____ Seçilen yazı
Dün internet gazetelerinde şöyle bir haber yer aldı:
“Türkiye'den uluslararası sularda uyuşturucu tacirlerine büyük operasyon..
İçişleri Bakanlığı'ndan, uluslararası sularda yapılan 'Birlik Operasyonu'nda, yaklaşık 5 ton toz esrar ele geçirildi ve 13 kişi gözaltına alındı..
Ele geçirilen uyuşturucu miktarının cumhuriyet tarihinin en büyük miktarı olduğu belirtildi..”
…
BOŞA KÜREK ÇEKMEK
Bunu aklınızda tutun..
Ve uyuşturucu operasyonlarında yakalanan madde ya da kişileri görüp de, “oh, çok şükür yakalamışlar, kurtuluyoruz bu illetten” diye sevinmeyin..
________
____ Kayıt listesi
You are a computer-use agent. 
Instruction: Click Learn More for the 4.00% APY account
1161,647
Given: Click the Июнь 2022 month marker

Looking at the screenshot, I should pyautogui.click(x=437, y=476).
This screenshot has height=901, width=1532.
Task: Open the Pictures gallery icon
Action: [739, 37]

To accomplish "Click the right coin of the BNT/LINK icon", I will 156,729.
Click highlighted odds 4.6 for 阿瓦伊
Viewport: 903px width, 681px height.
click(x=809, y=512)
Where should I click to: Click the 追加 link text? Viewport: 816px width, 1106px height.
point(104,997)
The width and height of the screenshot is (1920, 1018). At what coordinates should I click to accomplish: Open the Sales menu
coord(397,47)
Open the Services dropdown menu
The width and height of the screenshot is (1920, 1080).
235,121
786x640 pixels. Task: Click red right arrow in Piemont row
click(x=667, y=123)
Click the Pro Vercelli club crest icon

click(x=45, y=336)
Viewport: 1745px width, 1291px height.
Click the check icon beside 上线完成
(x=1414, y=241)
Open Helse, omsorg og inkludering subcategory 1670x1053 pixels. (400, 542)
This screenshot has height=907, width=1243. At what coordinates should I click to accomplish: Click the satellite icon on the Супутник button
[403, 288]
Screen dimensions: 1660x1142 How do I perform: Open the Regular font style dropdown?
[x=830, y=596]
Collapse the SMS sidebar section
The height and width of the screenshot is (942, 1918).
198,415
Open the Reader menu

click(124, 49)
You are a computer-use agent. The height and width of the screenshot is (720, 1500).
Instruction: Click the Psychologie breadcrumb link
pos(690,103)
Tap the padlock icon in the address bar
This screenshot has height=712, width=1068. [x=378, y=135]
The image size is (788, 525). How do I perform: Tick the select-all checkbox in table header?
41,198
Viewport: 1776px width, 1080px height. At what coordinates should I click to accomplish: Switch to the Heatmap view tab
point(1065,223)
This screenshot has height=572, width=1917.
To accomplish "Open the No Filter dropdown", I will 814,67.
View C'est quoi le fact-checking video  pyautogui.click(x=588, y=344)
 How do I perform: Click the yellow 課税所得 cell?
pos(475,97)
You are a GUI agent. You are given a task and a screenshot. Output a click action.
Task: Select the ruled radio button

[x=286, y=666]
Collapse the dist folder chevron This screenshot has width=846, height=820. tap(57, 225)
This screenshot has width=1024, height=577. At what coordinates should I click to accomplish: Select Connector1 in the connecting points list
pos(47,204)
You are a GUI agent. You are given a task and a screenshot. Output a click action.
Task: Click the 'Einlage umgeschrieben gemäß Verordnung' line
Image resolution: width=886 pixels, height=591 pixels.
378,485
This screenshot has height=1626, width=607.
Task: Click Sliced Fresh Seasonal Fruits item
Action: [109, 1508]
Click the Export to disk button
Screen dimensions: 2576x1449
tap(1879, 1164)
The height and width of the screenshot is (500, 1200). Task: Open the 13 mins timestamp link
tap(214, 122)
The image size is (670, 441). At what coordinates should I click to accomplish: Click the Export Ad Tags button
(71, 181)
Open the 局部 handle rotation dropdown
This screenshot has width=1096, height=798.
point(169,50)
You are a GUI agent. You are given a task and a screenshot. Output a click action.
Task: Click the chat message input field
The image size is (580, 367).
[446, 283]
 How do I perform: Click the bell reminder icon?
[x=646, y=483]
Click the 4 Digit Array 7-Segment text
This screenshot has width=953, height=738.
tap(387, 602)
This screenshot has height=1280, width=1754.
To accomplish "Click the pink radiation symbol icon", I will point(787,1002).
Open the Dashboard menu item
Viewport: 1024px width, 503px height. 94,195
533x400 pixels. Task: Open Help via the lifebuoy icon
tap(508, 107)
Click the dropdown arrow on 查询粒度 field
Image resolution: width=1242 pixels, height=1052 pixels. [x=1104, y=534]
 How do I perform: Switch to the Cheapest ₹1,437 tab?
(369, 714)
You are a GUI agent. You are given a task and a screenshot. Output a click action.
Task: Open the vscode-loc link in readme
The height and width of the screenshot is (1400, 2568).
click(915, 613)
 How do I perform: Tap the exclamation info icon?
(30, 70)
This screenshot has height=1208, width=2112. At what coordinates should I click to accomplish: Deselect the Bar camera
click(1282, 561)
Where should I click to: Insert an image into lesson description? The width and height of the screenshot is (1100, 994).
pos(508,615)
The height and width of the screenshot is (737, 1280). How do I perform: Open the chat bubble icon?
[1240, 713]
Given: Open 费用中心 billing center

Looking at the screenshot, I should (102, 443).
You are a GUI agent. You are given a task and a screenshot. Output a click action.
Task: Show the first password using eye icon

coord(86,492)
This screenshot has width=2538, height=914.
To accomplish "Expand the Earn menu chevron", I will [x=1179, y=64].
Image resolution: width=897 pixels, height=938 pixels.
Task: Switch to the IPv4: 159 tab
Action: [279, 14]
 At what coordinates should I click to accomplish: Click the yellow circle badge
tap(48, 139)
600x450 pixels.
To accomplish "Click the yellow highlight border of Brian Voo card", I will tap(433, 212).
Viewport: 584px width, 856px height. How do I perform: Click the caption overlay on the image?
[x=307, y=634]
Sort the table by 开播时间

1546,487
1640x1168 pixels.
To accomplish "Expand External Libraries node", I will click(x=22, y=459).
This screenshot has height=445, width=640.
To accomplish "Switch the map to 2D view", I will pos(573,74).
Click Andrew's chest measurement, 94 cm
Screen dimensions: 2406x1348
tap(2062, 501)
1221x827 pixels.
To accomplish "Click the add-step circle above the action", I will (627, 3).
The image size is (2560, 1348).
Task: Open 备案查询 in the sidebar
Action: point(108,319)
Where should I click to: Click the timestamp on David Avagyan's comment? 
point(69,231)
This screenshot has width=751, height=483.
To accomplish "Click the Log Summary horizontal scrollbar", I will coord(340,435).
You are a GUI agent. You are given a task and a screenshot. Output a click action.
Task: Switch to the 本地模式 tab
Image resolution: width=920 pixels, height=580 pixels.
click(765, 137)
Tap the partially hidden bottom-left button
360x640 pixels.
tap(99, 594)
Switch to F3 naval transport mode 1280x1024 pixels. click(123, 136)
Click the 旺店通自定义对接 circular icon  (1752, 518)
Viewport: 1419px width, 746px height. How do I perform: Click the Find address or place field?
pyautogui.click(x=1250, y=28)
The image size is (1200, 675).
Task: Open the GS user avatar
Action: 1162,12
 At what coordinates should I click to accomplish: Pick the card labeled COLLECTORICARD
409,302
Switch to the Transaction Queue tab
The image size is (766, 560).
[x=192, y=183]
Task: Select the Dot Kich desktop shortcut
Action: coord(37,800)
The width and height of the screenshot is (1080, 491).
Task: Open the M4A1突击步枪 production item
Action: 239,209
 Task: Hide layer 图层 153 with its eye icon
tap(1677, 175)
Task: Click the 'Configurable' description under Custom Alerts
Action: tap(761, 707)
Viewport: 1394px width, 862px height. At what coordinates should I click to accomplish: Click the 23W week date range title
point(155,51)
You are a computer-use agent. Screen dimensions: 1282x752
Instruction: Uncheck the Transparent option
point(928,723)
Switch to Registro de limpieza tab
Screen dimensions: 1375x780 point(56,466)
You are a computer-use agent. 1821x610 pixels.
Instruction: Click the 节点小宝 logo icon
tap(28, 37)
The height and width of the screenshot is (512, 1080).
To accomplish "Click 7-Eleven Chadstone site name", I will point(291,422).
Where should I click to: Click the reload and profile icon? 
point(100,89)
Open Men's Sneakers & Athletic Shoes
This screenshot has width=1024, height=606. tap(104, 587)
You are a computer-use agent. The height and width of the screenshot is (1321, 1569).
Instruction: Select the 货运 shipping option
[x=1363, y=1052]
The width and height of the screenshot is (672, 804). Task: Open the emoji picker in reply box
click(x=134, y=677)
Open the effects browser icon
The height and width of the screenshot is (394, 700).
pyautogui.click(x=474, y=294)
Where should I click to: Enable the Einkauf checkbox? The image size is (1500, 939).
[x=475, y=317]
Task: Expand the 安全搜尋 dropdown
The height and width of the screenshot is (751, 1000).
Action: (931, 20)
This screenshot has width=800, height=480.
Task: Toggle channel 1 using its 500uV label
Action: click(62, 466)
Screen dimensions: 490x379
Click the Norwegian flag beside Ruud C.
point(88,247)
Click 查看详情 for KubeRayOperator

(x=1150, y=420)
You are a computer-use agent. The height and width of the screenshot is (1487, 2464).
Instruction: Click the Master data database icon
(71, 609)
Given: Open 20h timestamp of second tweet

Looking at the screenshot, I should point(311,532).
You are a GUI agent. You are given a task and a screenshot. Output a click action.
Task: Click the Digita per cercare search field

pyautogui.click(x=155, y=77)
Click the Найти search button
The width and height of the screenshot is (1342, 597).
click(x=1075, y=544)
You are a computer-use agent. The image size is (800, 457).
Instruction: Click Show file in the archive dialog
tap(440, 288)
________
Yazılı istek 1 — Uyuşturucu operasyonu yazısında "Dün internet gazetelerinde" sözlerinden başlayıp "Bunu aklınızda tutun.." sözlerine kadar, bu sözler de dahil, olan kısmı hiç değiştirmeden kopyalayın.
Yazılı istek 2 —
Uyuşturucu operasyonu yazısına göre şu soruları cevaplayın:
(a) Uluslararası sularda yapılan operasyonun adı nedir?
(b) Operasyonda kaç kişi gözaltına alındı?
(c) Yazıdaki ara başlık nedir?

Tam cevap 1 —
Dün internet gazetelerinde şöyle bir haber yer aldı:
“Türkiye'den uluslararası sularda uyuşturucu tacirlerine büyük operasyon..
İçişleri Bakanlığı'ndan, uluslararası sularda yapılan 'Birlik Operasyonu'nda, yaklaşık 5 ton toz esrar ele geçirildi ve 13 kişi gözaltına alındı..
Ele geçirilen uyuşturucu miktarının cumhuriyet tarihinin en büyük miktarı olduğu belirtildi..”
…
BOŞA KÜREK ÇEKMEK
Bunu aklınızda tutun..

Tam cevap 2 —
(a) Birlik Operasyonu
(b) 13 kişi
(c) BOŞA KÜREK ÇEKMEK